Posted by By Regina Akpabio, Seye Olumide, Bertram Nwannekanma and Alex Olise on 2006/05/17 | Views: 631 |

Fire razes Defence Building


IN what is becoming a jinx, the Ministry of Defence (MOD) building on Moloney Street, Lagos, was razed by fire yesterday. It is the third time fire was gutting the buildings of the MOD.

* Wuyep laments poor maintenance


IN what is becoming a jinx, the Ministry of Defence (MOD) building on Moloney Street, Lagos, was razed by fire yesterday. It is the third time fire was gutting the buildings of the MOD.

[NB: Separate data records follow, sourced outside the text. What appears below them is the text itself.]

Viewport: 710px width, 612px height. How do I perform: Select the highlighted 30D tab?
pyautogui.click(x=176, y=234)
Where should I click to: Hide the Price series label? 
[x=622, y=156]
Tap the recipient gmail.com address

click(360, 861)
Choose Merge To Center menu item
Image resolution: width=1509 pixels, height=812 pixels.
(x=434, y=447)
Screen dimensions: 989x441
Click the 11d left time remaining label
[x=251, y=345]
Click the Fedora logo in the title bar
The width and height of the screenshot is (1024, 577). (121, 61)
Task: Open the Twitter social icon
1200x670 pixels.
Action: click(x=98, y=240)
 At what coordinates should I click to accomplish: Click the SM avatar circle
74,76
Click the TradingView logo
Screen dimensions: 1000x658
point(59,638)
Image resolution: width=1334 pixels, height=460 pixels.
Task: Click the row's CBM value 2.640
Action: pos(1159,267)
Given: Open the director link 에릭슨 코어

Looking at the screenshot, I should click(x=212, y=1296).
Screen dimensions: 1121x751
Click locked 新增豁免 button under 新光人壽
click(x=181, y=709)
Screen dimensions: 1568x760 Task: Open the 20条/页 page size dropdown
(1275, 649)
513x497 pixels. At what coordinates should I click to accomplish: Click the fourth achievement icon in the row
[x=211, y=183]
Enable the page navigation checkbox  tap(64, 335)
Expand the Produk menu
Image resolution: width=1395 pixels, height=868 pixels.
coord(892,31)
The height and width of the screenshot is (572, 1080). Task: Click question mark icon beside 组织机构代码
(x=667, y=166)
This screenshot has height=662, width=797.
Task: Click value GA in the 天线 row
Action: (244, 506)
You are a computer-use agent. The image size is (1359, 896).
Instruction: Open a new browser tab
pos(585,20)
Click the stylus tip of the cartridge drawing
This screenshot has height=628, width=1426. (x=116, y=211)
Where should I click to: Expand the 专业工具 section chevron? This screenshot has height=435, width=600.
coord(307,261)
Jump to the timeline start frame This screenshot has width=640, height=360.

The inferno, which gutted the last floor of the four-storey building used by the Air Force, according to a witness, started at about 3.00 a.m. and could have spread to the other buildings but for the quick response of the combined team of a nearby fire-fighters of Lagos State, Navy and the Air Force.

When The Guardian visited the scene, smoke was still billowing from the burnt floor despite the rain. The premises were also littered with some burnt accessories.

Though the cause of the inferno is still being investigated, the Chief of Air Staff, Air Vice Marshal Jonah Wuyep who visited the scene at about 10.30 a.m., attributed the fire to electrical factors.

The Air Force chief, who flew in from Abuja upon the news of the inferno to assess the level of damage, said: "The fire incident is being investigated and the cause is yet unknown. But my personal guess is that it may have been electrical since the building is almost 30 years old".

He also attributed the incessant fire outbreaks on some federal buildings in Lagos to lack of periodic maintenance considering their ages.

His words: "Most of the fittings and wire in these buildings are supposed to be changed and maintained but for a while now, we have not been doing that, not in this particular building. But there are so many government quarters like that which have not been going through the normal periodic maintenance to check some of these things that can cause fire".

On the materials affected by the fire and the cost of the damages, Wuyep said the cost of damage could not be ascertained immediately since the fire-fighters were still working.

He, however, described the cost as colossal as nothing could be salvaged from the inferno.

An Air Force official, who pleaded anonymity, said the fire consumed several vital documents.

On the measures contemplated by the Air Force to avert a re-occurrence, Wuyep said the Air Force would do some thing about facilities that are 15 years old or more.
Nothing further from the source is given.